Categories of Companies:
|Total Gross Assets||Net Turnover||Average number of employees||Condition|
|Small||Less than €4.000.000||Less than €8.000.000||Less than 50||As their balance sheet dates do not exceed the limits of at least two of the three criteria|
|Medium||Less than €20.000.000||Less than €40.000.000||Less than 250||Are not small companies and which as at their balance sheet dates do not exceed the limits of at least two of the three criteria|
|Large||More than €20.000.000||More than €40.000.000||More than 250||As at their balance sheet dates exceed at least two of the three criteria|
Cyprus Companies’ Law (“Basic Law”) was amended by the Law 97 (Ι) of 2016, as published in the official gazette of the Republic on 23 September 2016 (the “Amending Law”).
As per the amendments of Cyprus Companies Law, the exemption of the Law to prepare consolidated financial statements which applied to small groups has been extended to apply to Small and Medium-size groups (as these are defined below) except if:
- there is any affiliated company within the group which is a public-interest entity; or
- where the obligation to draw up consolidated financial statement is required by other legislations. (Article 142(1)(ε))
|Total Gross Assets||Net Turnover||Average number of employees||Condition|
|Small||Less than €4.000.000||Less than €8.000.000||Less than 50||On consolidated basis, do not exceed the limits of at least two of the three criteria as at the balance sheet date of the parent company|
|Medium||Less than €20.000.000||Less than €40.000.000||Less than 250||Groups which are not small groups, and which, on a consolidated basis, do not exceed the limits of at least two of the three criteria as at the balance sheet date of the parent company|
|Large||More than €20.000.000||More than €40.000.000||More than 250||Groups which on a consolidated basis, exceed the limits of at least two of the criteria as at the balance sheet date of the parent company|
Cyprus resident and non-resident Companies
A Company is considered as a tax resident of Cyprus if it is “managed and controlled” in Cyprus.
No clear definition of management and control is provided in the tax law itself, however, a Company that is managed and control from Cyprus is expected to have the majority of Directors residing in Cyprus and board meetings to be held in Cyprus.
Cyprus non-resident companies, such as entities not managed and controlled in Cyprus are not subject to taxation in Cyprus unless they have a permanent establishment in Cyprus. In case they have such an establishment, only the amount of the income that arises from the activities of that establishment is subject to tax.

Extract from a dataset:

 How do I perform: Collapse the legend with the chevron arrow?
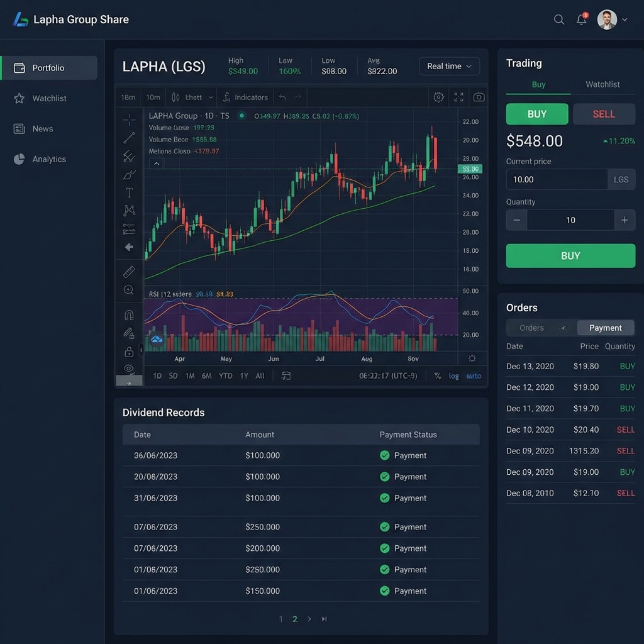point(156,162)
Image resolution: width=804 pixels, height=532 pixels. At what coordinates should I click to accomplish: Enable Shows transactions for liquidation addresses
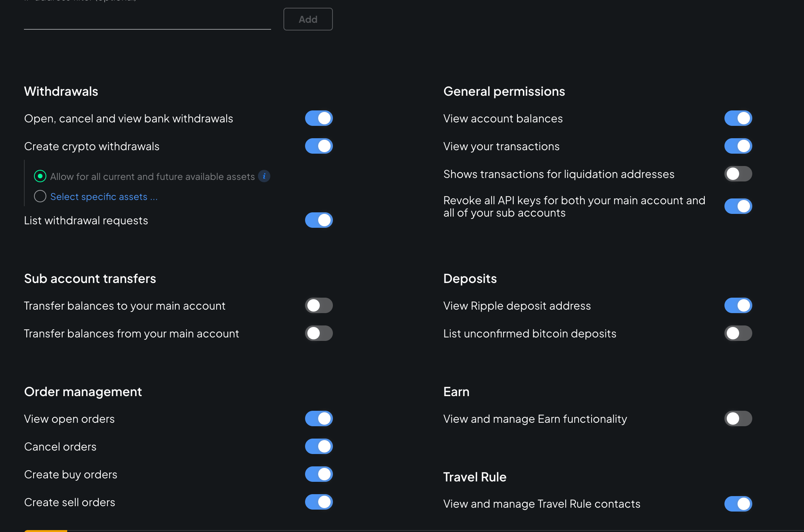pos(738,174)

In addition, such companies cannot take advantage of the Cyprus network of double tax treaties and are therefore used mainly for trading activities where treaty benefits are not required.

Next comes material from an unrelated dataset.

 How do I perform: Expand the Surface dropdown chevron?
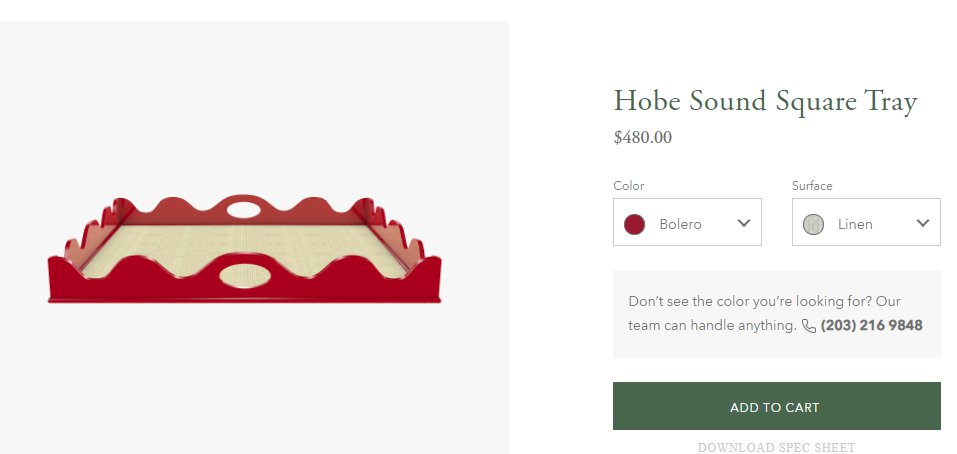(x=922, y=223)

A Company that is tax resident of Cyprus is taxed at a standard corporate tax rate of 12.5%, one of the lowest in the European Union.
The taxation of interest income depends on whether it is derived in the ordinary course of business or it is closely related with that business.
Interest derived from the ordinary business activities, including interest deemed to be closely connected with business activities, is not treated as interest but as business profits. In this case, the amount is not subject to the defence contribution but is fully subject to corporation tax, taxed at 12.5%, without entitlement to the 50% exemption applicable to interest subject to the defence contribution.
Interest earned by financial institutions, banks, hire purchase companies or leasing companies is considered to arise from the ordinary course of business.
Other examples of interest earned that is considered to be closely related to that business and is also subject to corporation tax are as follows:
- Businesses such as car dealers, property developers that sell their products on extended payment terms and charge interest on their trade debtors
- Interest on current account balances at banks
- Interest earned by companies which act as a vehicle through which a group finances the operations of companies within it.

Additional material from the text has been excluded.